» **PROBLEM STATEMENT**
Copy out the items below word for word, line by line, but leave out the pictures.

» **DATA PROVIDED**
------------------------------------------------------------------------

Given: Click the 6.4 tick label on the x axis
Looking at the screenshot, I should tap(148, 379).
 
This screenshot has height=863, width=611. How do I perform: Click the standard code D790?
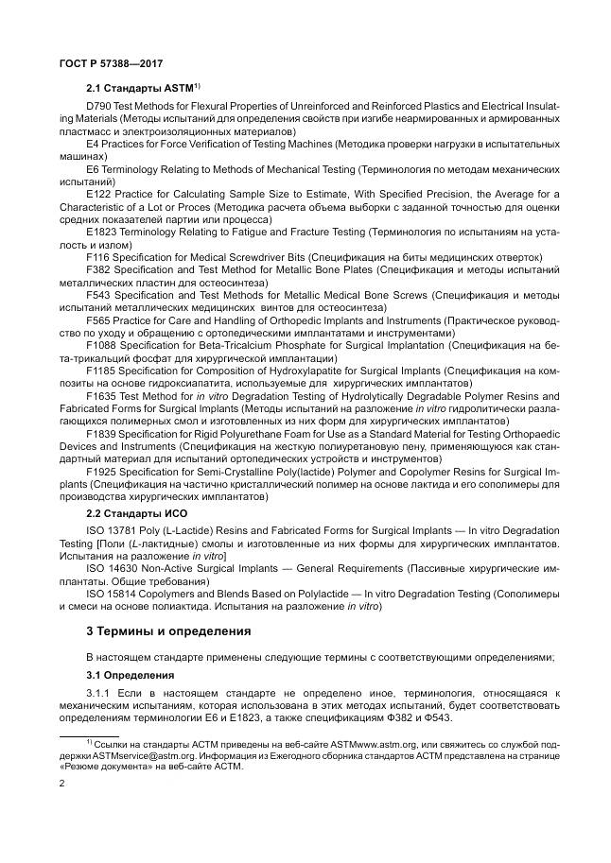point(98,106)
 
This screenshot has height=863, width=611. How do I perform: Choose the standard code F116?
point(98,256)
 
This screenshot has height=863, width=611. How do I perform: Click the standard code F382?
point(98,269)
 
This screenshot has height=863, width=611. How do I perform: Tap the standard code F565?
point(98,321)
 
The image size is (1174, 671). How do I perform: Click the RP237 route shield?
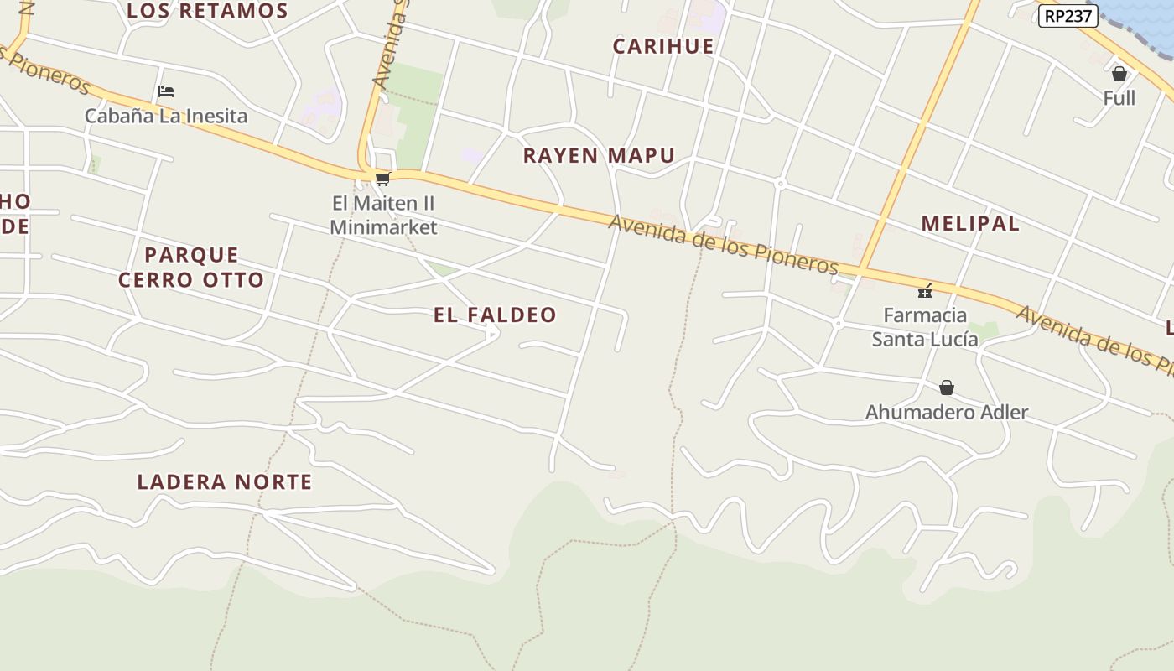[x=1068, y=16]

------------------------------------------------------------------------

» **ANSWER TO THE EXERCISE**
Given: Click the 6.4 tick label on the x axis
Looking at the screenshot, I should tap(148, 379).
 
This screenshot has height=863, width=611. How do I perform: Click the standard code D790?
point(98,106)
 
This screenshot has height=863, width=611. How do I perform: Choose the standard code F116?
point(98,256)
 
This screenshot has height=863, width=611. How do I perform: Click the standard code F382?
point(98,269)
 
This screenshot has height=863, width=611. How do I perform: Tap the standard code F565?
point(98,321)
 
The image size is (1174, 671). How do I perform: Click the RP237 route shield?
[x=1068, y=16]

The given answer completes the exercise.